This is also the time of year that most of the South by Southwest staff are off in Portland, Oregon, for their second music festival, the contrarily titled North by Northwest, a three-day occurrence running September 30-October 2. Local bands attending the event include PigGie Hat, Podunk, Fivehead, Eric Blakely, Experimental Aircraft, N.O.O.K., Steamroller, Kitty Gordon, Cadillac Voodoo Choir, Kissinger, Dismukes, 81é2 Souvenirs, Hip by Association, Settle for Enemy, and Trey God. Frighteningly enough, NXNW's appearance also signals a more foreboding monolith on the horizon. That's right, the first signs of SXSW 2000 (March 10-19 '00) are, as foretold in the Book of Revelation, making themselves visible. The early deadline for showcase submissions is October 15, while the "slacker" cutoff isn't that much farther off -- November 15. Submission fee is $10 before Oct. 15 and $20 after, and an application is available via the Internet (http://www.sxsw.com), telephone (467-7979), and/or mail (PO Box 4999, Austin TX 78765). Some naysayers have called SXSW 1999 the "stumble" and are predicting a fall for the Spring 2000 event, but one staffer points out that such is unlikely thanks to the number 2000 being attatched to the Fest. Apparently, early signs reveal that record company attendance will be plentiful at SXSW, if only for the fact that it'll be one of the first big music biz bashes of the new millennium, and in the label industry, that's much more important than actually checking out new music! On a more official note, SXSW Creative DirectorBrent Grulke says this year's conference will focus on the presence of the new media (Internet, MP3s, etc.) currently changing the industry, to the extent that much of the staff of SXSW's separate Interactive Conference team are now part of the Music Conference proper. Grulke notes that the revolutionary new means of getting music to an audience are not only important, but controversial, and should boost interest and attendance. "People are excited about that," he says, "and that kind of excitement is contagious."

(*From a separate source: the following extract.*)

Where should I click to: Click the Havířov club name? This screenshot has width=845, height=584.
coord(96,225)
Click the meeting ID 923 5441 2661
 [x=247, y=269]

It looks like all is "Go" for the rave set to take place this Friday at the old Mueller Airport. Running 6pm-6am and featuring the Pharcyde, King Britt, and Biz Markie (loved his version of Johnny Paycheck's "Take This Job and Shove It" in Office Space), organizers are saying there will be a total of three stages' worth of electronica/hip-hop activity, though not any parking; shuttle sites are TBA (try http://www.tkoproductions.com). In reference to rumors that the huge project was doomed from the beginning, producer Noah Balch insists, "I wasn't aware of any controversy until an article appeared in the paper," and that "since then we've eliminated all rumors." I wouldn't say eliminated, since scads of people are still asking, "Is this thing really gonna happen?" but things look positive for the event. Representatives for the Lance Armstrong Foundation, which will benefit from the rave, are cautiously optimistic, carefully pointing out that the Foundation is not responsible for or even directly tied to the event, but noting that Balch's crew has gotten the approval of the APD and the National Guard (the latter's Armory is the site of the show) and since no city property is involved, that's all that's necessary (the Mueller Redevelopment staff and the Public Information Office both concur). Both Balch and the Foundation also tout that the event will have "tons of security" to ensure all goes smoothly, and at press time, the rave's biggest concern was of course the unresolved parking/shuttle situation (there's also an info hotline: 613-6600). Come to think of it, maybe the shuttle could leave from Top of the Marc, where owner Marc Katz announced the club would be spending more money on drawing top New York DJs. Katz says he's particularly happy to find hip-hop bringing in an ethnically and sexual-preference mixed, "cosmopolitan" crowd into the Marc with no episodes of violence. Sounds like just the crew Noah would like on his ark.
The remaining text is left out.